During the first BJIFF, 334 film institutions with more than 800 professionals from China and overseas attended the film market section. They announced 256 contracts worth about $427 million.

This year, more than 500 institutions will take part, the section's director Wang Yu says.

He also reveals the festival will start a pitch-and-catch section to support new directors this year. They have received 137 projects from which a committee of filmmakers and insiders will select 20, and provide equipment and financial support.

There's no competition section, but the festival's vice-president Zhang Huijun says it will start next year. An award system, he says, will boost communication between filmmakers at home and abroad.

Although Beijing is ambitious enough to have secured a position on the crowded film festival calendar, it faces challenges as a newcomer.

The most obvious competitor is the Shanghai International Film Festival, an established institution that will kick off its 15th run in June.

"Shanghai started early and has been very professional," says Ben Ji, president of Angel Wings Entertainment, a Beijing-based film financing and production group.

Ji says the Shanghai event's staff will visit studios and filmmakers in Beijing six months before the festival opens to listen to their needs and seek cooperation opportunities.

But a financing forum he hosted, attended by producers and investors, at the first BJIFF in 2011 was abruptly halted by a ceremony announcing the number of contracts signed.

This year's schedule has the two most important seminars on the same day, with an hour of overlap.
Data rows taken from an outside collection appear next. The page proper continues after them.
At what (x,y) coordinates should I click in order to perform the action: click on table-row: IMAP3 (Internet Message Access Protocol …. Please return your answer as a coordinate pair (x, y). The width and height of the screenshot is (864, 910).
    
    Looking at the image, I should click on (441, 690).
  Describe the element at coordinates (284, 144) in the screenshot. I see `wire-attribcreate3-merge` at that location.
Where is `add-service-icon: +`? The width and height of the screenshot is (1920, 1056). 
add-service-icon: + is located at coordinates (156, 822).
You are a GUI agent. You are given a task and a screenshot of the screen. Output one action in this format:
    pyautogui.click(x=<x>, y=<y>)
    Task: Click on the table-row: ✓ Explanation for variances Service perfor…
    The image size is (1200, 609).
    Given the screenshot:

While Beijing is proud of its screening list, in 2011 filmgoers could only buy tickets the day before the schedule at every theater. Some screenings were re-scheduled or cancelled at the last minute.

Viewers must still check every theater themselves a day before, and there's no online purchasing channel this year.

These problems have plagued many ambitious new festivals, which need time to improve, observes Scarlette Pan, a senior movie reporter and frequent visitor to Cannes, Berlin and Venice.

"Beijing's scale and stardom has been impressive," she says.

"However, to live up to the significance of its location as a city in China and the world's film industry, it needs to take care of not only the big names but also the most ordinary participants, such as filmgoers, journalists and traders."